Task instructions. Look below for the line with "You are a GUI", then repeat it and all lines after it, exactly, minus any pictures.

►

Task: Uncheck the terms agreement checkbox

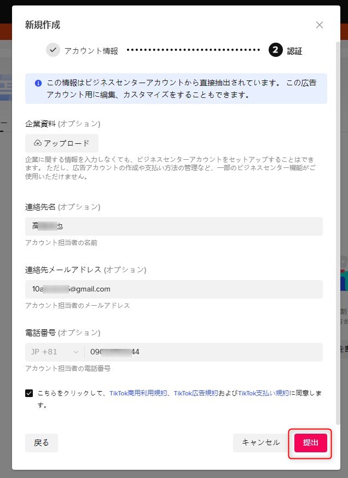Action: (x=29, y=393)
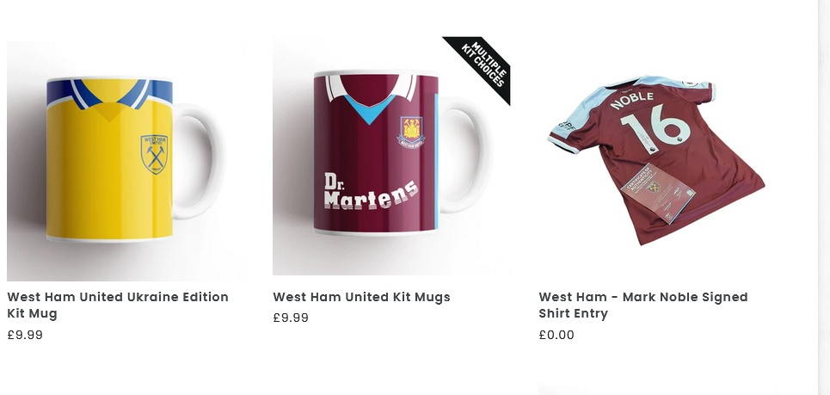
Task: Click the £9.99 price under Kit Mugs
Action: pyautogui.click(x=291, y=318)
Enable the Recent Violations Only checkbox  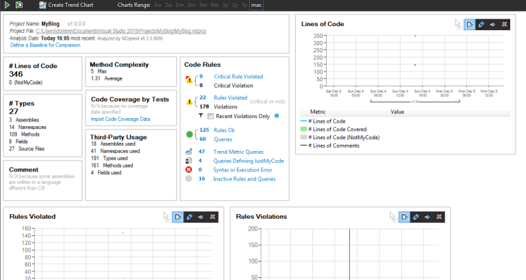pos(210,116)
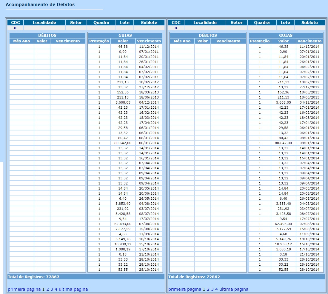Select page 4 in right panel pagination
Viewport: 328px width, 294px height.
[x=216, y=289]
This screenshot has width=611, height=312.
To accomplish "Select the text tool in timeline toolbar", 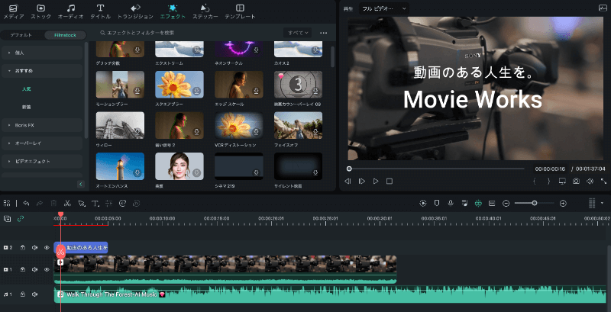I will pos(95,204).
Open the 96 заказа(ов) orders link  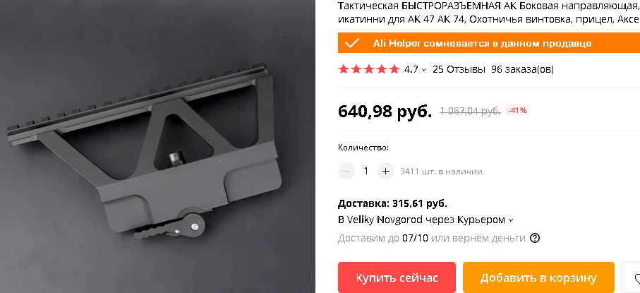click(522, 69)
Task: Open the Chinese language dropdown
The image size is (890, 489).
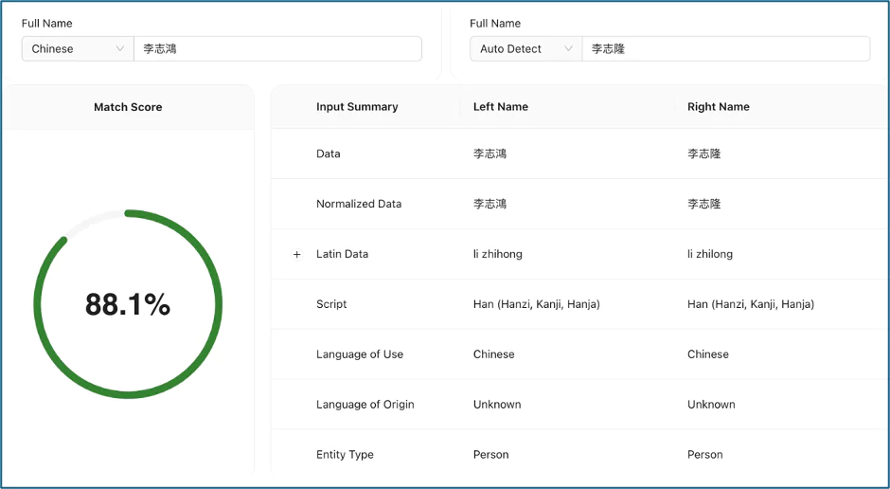Action: pos(78,49)
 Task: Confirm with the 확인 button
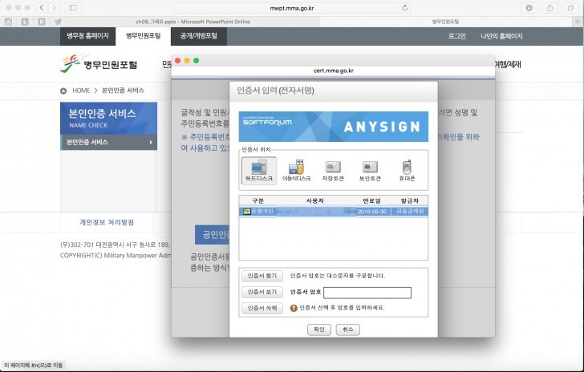pos(319,329)
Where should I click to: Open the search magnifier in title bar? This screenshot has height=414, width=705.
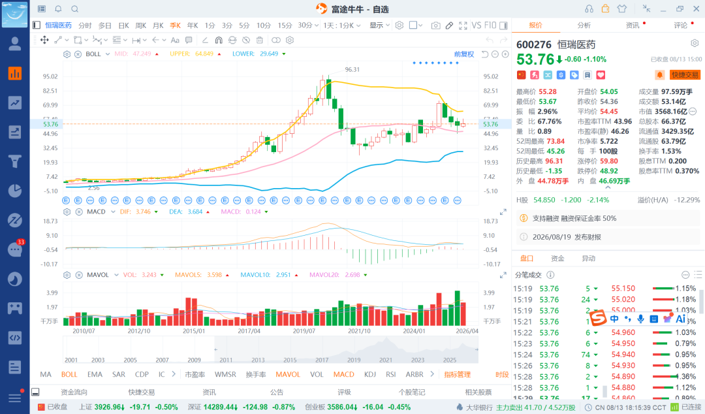74,9
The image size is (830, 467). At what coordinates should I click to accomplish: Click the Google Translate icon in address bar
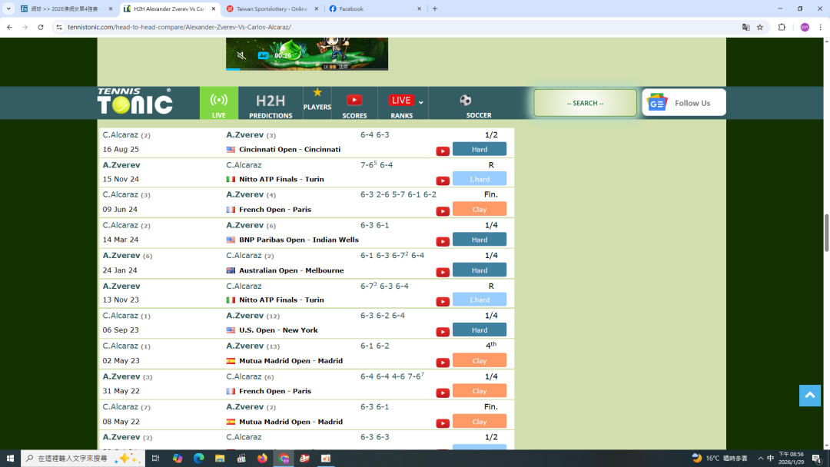point(745,27)
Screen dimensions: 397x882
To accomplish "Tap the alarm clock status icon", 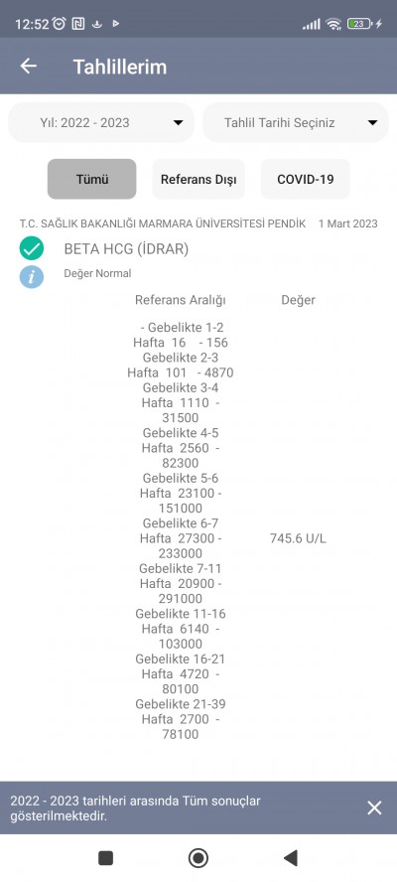I will [x=59, y=24].
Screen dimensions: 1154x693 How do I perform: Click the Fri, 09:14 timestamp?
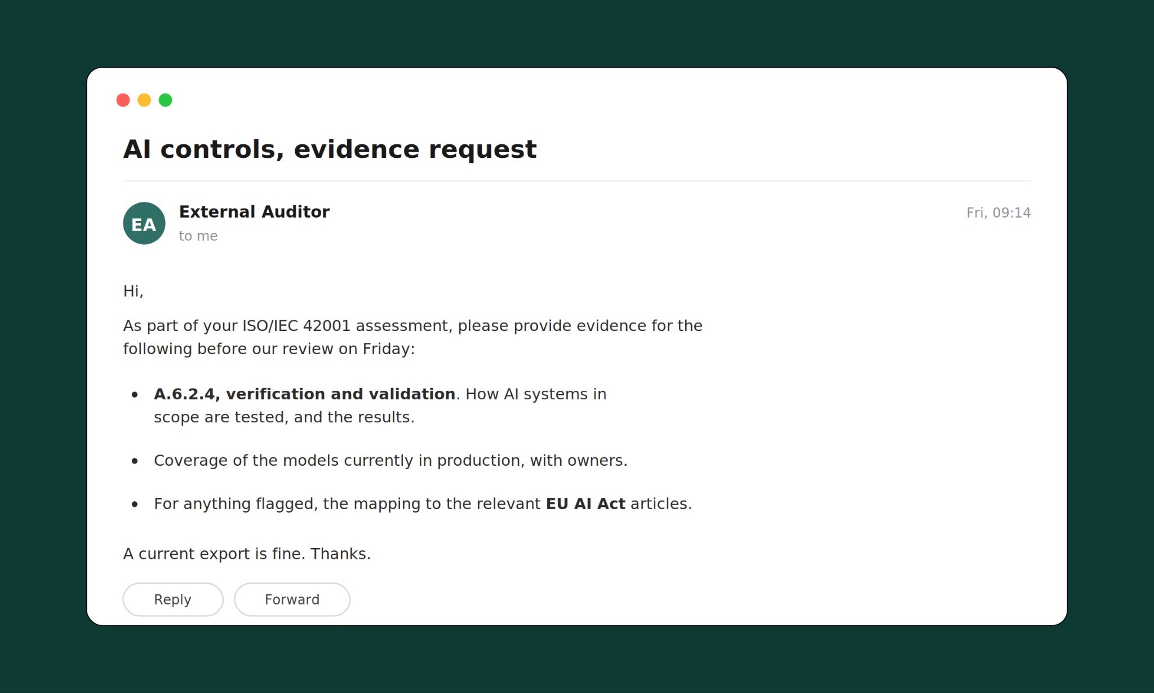(998, 213)
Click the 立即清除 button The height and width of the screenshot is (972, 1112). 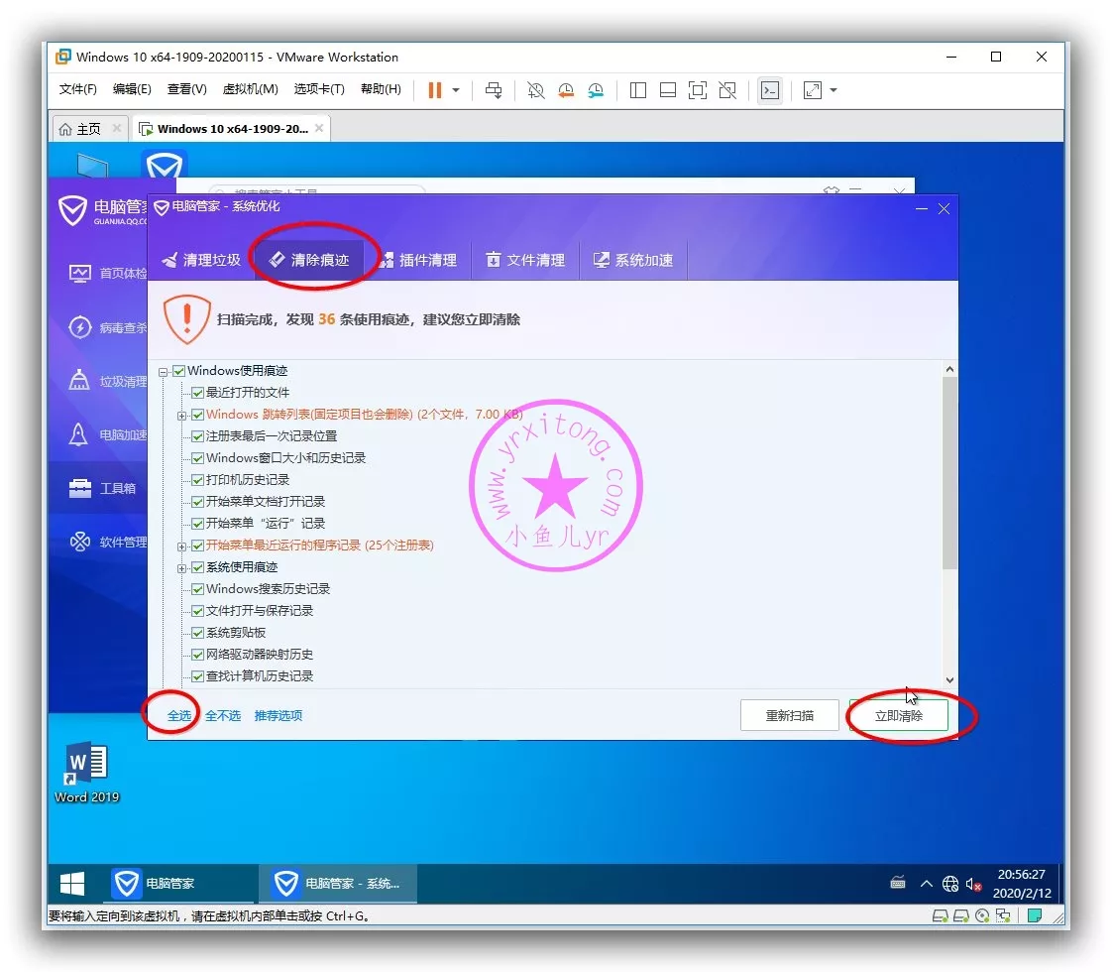pos(898,715)
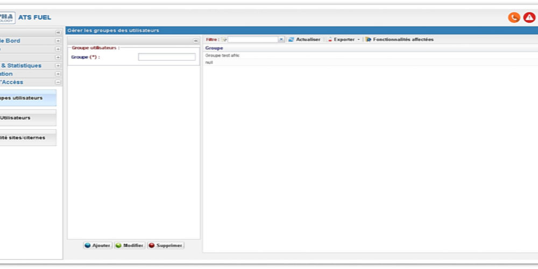Expand the Statistiques sidebar section
Screen dimensions: 538x269
point(58,66)
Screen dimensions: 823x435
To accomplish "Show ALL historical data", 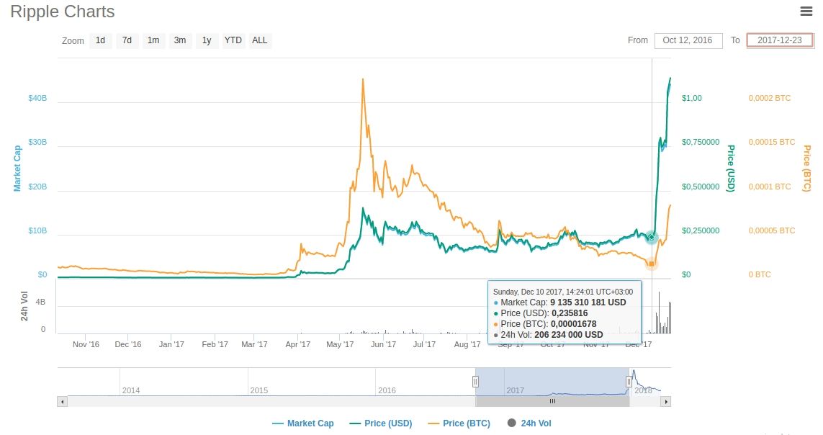I will pyautogui.click(x=259, y=40).
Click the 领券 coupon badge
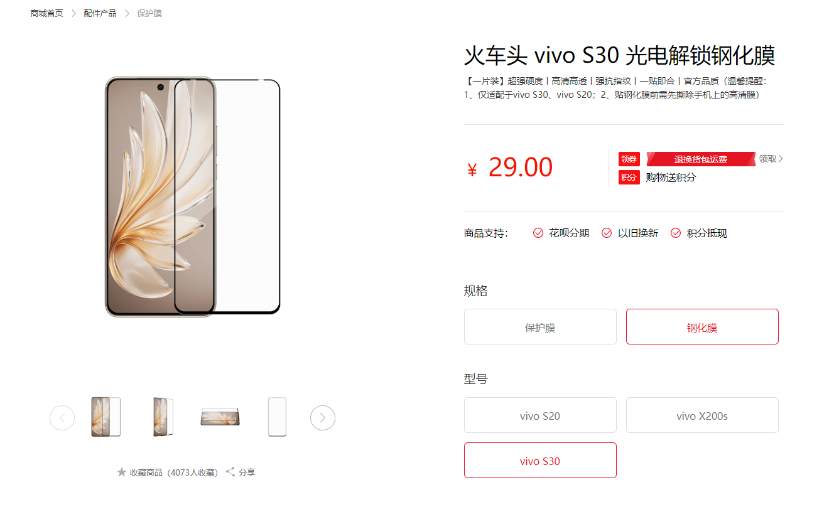Screen dimensions: 834x507 (x=629, y=159)
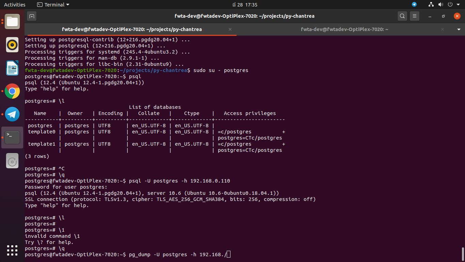Click the terminal search icon
The image size is (465, 262).
coord(402,16)
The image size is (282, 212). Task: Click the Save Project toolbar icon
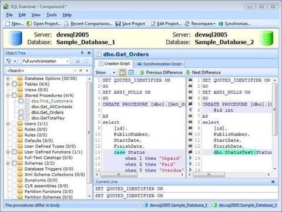118,24
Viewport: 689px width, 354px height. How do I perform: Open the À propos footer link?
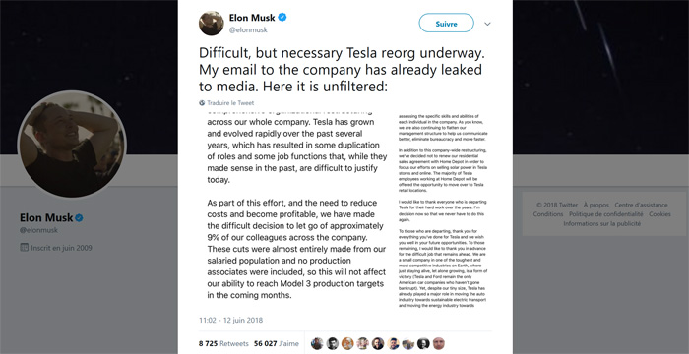point(596,205)
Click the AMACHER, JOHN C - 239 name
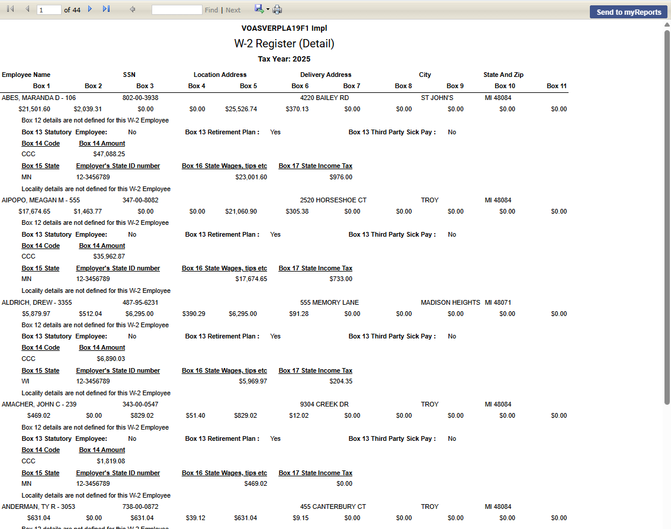The image size is (671, 529). tap(39, 404)
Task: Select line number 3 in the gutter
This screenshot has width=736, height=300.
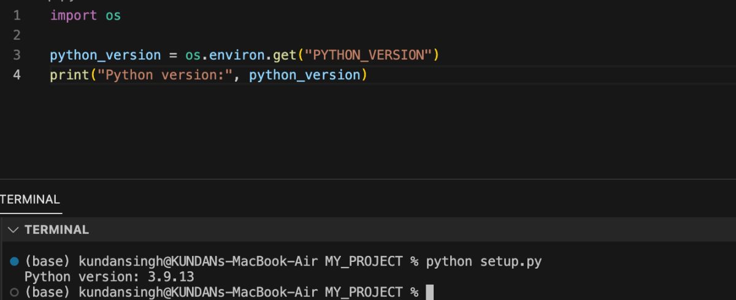Action: 17,55
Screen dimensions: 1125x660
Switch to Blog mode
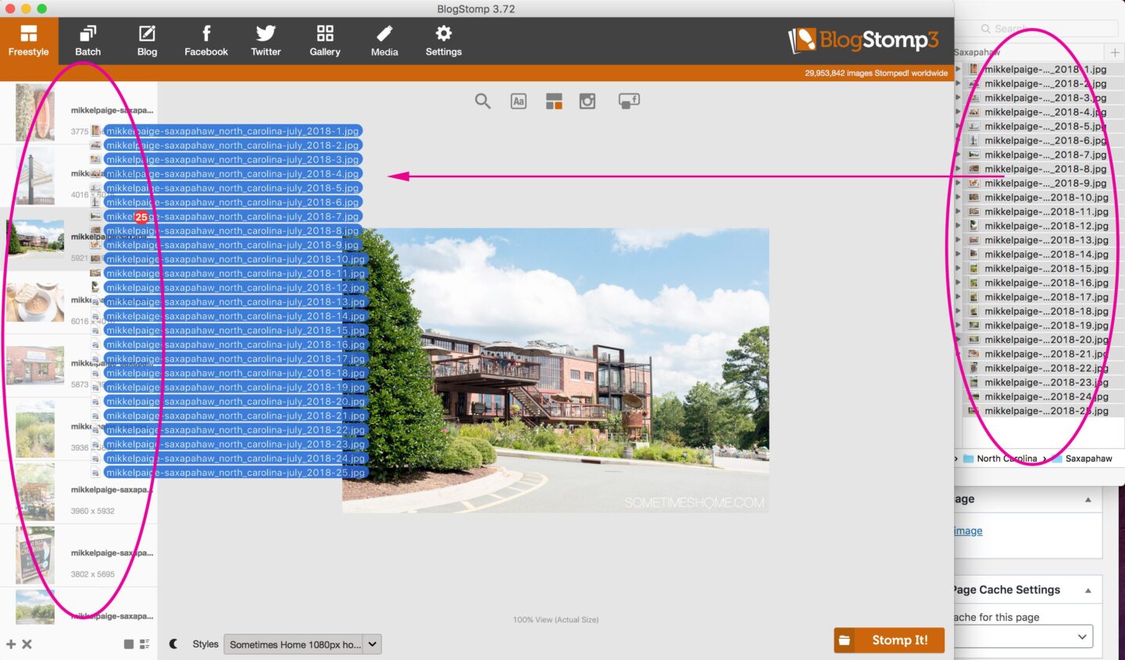[147, 39]
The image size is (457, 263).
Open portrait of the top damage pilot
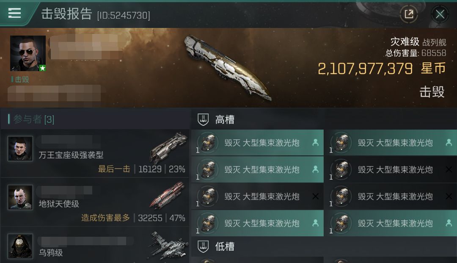tap(20, 197)
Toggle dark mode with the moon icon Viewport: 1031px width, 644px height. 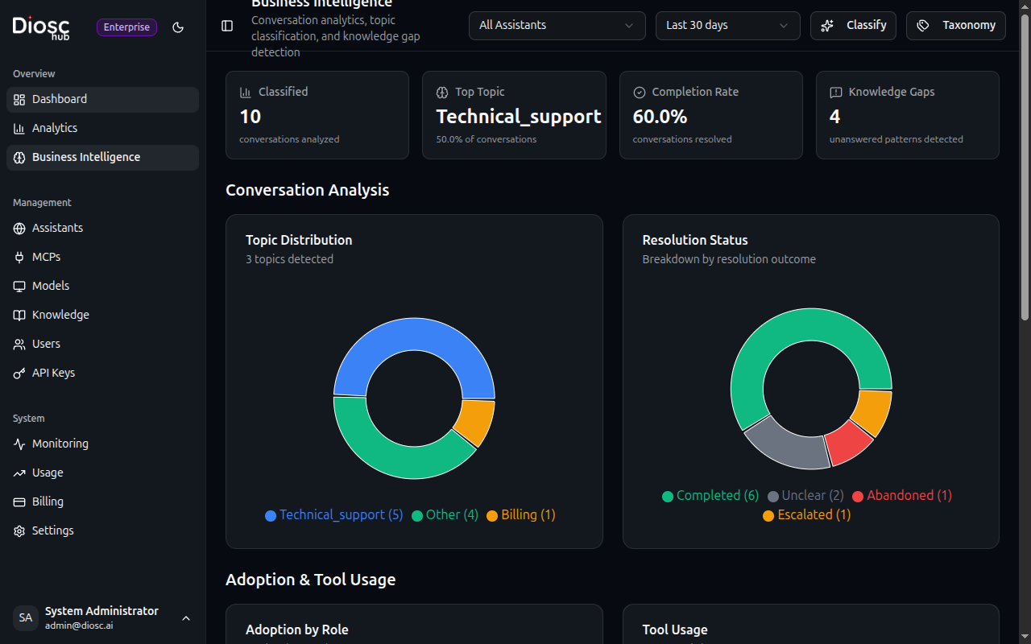point(178,27)
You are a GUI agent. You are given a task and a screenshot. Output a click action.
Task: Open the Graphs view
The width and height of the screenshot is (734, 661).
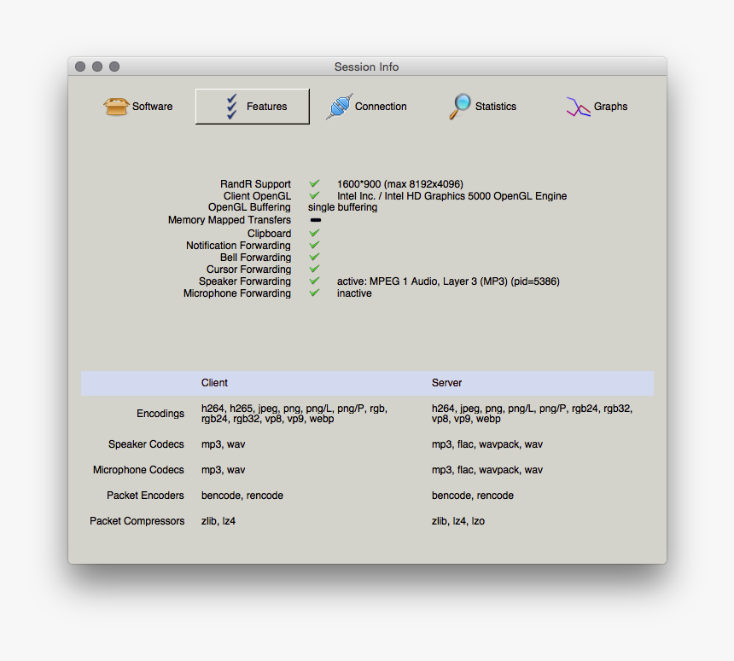point(597,107)

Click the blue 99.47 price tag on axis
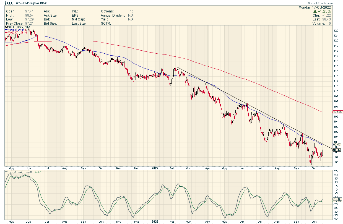pyautogui.click(x=337, y=144)
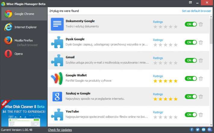Click the email envelope icon in footer
This screenshot has width=214, height=133.
203,130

◄

Response.
You are a GUI agent. You are given a task and a screenshot. Output a click action.
Task: Open the Graphs view
The width and height of the screenshot is (734, 661).
point(597,107)

Click the blue 99.47 price tag on axis
pyautogui.click(x=337, y=144)
Click the email envelope icon in footer
This screenshot has width=214, height=133.
203,130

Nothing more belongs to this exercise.